一流ホテルで繰り広げられるミステリー映画
本作は、東野圭吾の長編ミステリ小説「マスカレード」の第1作目を原作とした映画である。
長澤まさみ演じる山岸尚美(やまぎし なおみ)は本作の舞台「ホテルコルテシア」で働くホテルマンだ。映画の冒頭、理不尽なクレームを寄越す宿泊客を華麗に対処してみせる尚美は、まさに優秀なホテルマンと言える。そんな一流ホテルで、木村拓哉演じる捜査一課の警部補・新田浩介(にった こうすけ)がホテルマンとして潜入捜査をすることから展開していく。潜入捜査が始まってすぐあたりで、ホテルマンにふさわしい身嗜みを強要された新田が散髪をするシーンがある。短髪になり、ホテルマンの制服に身を包む新田だが、その姿は少々板につかない。しかし、映画を通してどんどん様になっていく姿はこの映画の見どころの1つと言える。
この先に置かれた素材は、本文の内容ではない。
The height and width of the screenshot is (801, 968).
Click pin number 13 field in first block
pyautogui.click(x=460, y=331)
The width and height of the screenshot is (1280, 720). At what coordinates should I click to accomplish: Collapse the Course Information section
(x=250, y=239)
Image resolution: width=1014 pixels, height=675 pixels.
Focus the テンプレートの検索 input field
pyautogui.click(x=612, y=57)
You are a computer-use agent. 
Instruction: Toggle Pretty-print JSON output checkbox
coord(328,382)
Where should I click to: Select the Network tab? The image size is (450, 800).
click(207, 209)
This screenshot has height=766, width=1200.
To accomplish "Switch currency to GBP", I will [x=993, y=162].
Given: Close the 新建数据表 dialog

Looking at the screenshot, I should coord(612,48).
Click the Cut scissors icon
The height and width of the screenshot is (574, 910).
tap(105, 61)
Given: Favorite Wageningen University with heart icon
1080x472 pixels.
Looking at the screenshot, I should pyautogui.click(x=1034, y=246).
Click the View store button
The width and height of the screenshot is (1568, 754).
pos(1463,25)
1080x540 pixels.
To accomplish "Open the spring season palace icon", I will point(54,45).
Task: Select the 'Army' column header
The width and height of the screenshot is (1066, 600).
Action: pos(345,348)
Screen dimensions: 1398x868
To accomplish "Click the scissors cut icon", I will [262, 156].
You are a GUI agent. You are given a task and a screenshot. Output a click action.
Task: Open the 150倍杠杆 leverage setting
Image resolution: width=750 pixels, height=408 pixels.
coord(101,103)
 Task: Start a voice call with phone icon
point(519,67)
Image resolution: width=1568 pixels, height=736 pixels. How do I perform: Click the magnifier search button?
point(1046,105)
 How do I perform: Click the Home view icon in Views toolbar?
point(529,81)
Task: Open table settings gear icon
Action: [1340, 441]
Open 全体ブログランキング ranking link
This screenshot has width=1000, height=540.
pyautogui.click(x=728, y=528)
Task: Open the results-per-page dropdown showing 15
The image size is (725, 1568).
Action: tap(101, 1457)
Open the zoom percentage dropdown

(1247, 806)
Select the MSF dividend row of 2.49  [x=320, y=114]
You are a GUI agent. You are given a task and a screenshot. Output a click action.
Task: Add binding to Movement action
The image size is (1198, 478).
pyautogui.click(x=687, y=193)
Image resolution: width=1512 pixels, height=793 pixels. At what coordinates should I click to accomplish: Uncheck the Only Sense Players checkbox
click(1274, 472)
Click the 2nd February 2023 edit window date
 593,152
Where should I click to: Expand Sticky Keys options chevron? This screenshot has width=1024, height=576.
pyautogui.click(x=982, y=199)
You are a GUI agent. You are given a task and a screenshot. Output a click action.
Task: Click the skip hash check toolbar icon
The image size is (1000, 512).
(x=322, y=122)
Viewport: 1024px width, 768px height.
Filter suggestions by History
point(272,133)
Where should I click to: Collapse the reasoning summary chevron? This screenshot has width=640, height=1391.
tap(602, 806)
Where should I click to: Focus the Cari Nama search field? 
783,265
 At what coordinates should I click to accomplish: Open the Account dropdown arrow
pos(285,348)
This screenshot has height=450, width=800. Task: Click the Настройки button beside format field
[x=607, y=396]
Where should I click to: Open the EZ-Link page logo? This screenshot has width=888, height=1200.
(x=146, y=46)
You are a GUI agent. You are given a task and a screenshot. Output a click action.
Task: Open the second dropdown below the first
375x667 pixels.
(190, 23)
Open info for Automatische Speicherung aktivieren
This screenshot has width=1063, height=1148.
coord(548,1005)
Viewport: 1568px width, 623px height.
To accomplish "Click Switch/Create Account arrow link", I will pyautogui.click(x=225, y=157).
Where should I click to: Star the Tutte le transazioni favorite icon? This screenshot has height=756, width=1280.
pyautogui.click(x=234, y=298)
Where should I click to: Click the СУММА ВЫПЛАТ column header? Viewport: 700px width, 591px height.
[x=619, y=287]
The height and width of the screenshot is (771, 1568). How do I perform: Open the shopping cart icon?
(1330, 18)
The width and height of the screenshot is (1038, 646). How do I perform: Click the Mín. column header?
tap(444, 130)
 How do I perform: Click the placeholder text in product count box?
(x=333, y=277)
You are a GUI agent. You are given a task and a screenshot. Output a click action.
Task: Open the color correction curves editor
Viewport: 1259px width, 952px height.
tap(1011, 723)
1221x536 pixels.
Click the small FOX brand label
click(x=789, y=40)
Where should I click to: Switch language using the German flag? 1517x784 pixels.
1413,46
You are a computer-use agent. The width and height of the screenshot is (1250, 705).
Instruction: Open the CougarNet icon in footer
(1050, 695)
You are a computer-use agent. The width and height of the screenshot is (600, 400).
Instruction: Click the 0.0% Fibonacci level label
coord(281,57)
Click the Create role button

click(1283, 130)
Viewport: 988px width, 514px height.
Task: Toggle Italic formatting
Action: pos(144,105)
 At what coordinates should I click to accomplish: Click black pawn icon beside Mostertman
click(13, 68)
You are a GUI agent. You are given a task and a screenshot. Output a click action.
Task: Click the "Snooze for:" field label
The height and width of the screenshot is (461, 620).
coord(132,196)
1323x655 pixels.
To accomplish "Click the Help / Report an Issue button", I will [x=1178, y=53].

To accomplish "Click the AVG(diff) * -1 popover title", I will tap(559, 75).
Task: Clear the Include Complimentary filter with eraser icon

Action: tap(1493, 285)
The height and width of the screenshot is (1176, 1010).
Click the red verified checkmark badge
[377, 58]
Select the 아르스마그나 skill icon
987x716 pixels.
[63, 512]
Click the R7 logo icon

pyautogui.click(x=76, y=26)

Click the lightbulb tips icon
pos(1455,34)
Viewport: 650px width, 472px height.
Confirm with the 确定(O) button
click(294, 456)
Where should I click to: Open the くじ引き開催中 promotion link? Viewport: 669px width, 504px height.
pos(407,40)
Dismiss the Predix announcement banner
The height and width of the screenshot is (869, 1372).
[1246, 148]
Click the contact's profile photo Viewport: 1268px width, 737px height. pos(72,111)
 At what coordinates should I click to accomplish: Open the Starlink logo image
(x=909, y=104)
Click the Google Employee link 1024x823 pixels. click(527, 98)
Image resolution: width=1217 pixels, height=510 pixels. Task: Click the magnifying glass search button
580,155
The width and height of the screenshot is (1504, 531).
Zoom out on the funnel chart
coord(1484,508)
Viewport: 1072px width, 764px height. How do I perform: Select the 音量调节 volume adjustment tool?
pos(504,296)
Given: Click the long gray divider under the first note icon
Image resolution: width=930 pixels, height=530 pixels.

ホテルマンとして宿泊客を尊重する尚美、そして刑事として宿泊客の安全を第一に考える新田。それぞれの信念を持つ2人は、最初こそそりが合わないものの徐々にお互いの正義を理解して事件解決を目指すようになる。
本作には様々なクセの強い宿泊客が登場するが、そんな「クセ強」宿泊客が織りなすサイドストーリーも、メインストーリーに劣らぬ面白さがある。そして、メインストーリー、サイドーストーリーに散りばめられた違和感が繋がったとき、本作は急展開を迎える。どんな展開になるかは、実際に見てみてほしい。